S’agissant de l’arbitrage dans le droit OHADA, il convient de distinguer le mécanisme résultant des articles 21 et suivants du Traité de Port-Louis qui instaure un système d’arbitrage administré par la Cour commune de justice et d’arbitrage (“CCJA”), qui agit comme un centre d’arbitrage, et l’acte uniforme relatif au droit de l’arbitrage du 23 novembre 2017 qui harmonise le droit de l’arbitrage des pays membres de l’OHADA et se substitue aux droits locaux.

La CCJA agit également comme juridiction de dernier ressort s’agissant du contentieux relatif à l’application des actes uniformes, sur renvoi des juridictions compétentes des États parties – à ce titre la CCJA est chargée de l’harmonisation de la jurisprudence relative au droit de l’arbitrage de la zone

 

C. L’arbitrage OHADA : un modèle pour la ZLECAF ?

Le rapprochement entre l’OHADA, qui permet une intégration juridique forte, et la ZLECAF, dont l’objet est d’aboutir à une intégration économique, semble pertinent pour favoriser la libéralisation économique du continent qui doit s’appuyer sur une réglementation homogène et moderne, mais également renforcer la sécurité juridique afin de favoriser le développement économique et les investissements. S’appuyer sur l’expérience de la CCJA permettrait d’assurer une harmonisation jurisprudentielle, ce alors que les investisseurs détestent l’imprévisibilité.

La ZLECAF a pour but de développer les échanges intra-africains. Cela aura nécessairement pour conséquence de multiplier les litiges entre opérateurs économiques du continent. Le cadre OHADA devrait alors être pertinent pour la résolution des litiges, de telle sorte qu’un rapprochement ou une intégration pourrait être envisagée

Je prends en effet position pour l’utilisation de l’arbitrage OHADA comme cadre de règlement des différends liés à la ZLECAF. L’accord ZLECAF ne prévoit en effet pas de règlement des différends commerciaux. Le système de résolution des différends s’agissant des mesures mises en place dans le cadre de l’Accord n’implique que les États parties et prévoit une procédure spécifique éloignée de l’arbitrage commercial.

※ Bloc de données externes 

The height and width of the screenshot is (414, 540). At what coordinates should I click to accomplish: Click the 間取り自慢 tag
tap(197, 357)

Dans la mesure où la procédure d’arbitrage relève du consentement des parties, on peut envisager que les États fassent recours à la CCJA pour administrer leur litige.

En matière d’investissements et bien que la procédure n’ait pas encore été définie, on peut également envisager un recours par les parties à l’arbitrage sous l’égide de la CCJA. Celle-ci est en effet compétente pour administrer des procédures arbitrales fondées sur un instrument relatif aux investissements. Il doit être noté par ailleurs que l’Acte uniforme relatif au droit de l’arbitrage envisage expressément dans son article 3 son applicabilité aux arbitrages d’investissement.

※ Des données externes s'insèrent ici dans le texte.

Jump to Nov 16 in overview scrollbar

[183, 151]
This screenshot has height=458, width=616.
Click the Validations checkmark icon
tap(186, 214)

La CCJA et le droit OHADA investissent de plus en plus ce champ, de même que les États africains. A titre d’exemple, le Tchad a rendu obligatoire l’insertion d’une clause CCJA dans les contrats d’affaires, conventions ou accords signés par le pays.

Le droit de l’OHADA est un droit moderne, qui reconnaît l’autonomie de la clause compromissoire, le principe compétence-compétence, et des recours en annulation limités. Cela est de nature à rassurer les acteurs économiques, et la jurisprudence de la CCJA participe de l’attrait de l’arbitrage OHADA.

Cependant l’influence encore importante des États dans le processus entraîne encore un manque de confiance, notamment compte tenu de l’importance des États dans l’économie locale. Il convient enfin de souligner le manque d’attractivité du barème d’honoraires pour les praticiens de la CCJA.

 

III. L’avenir du droit de l’arbitrage de l’OHADA à l’aune de l’accord de la ZLECAF, par Dr. Valentin Kpako

 

 

***

[Webinaire] La cohabitation entre la ZLECAF et le Droit OHADA en matière d’arbitrage (en français)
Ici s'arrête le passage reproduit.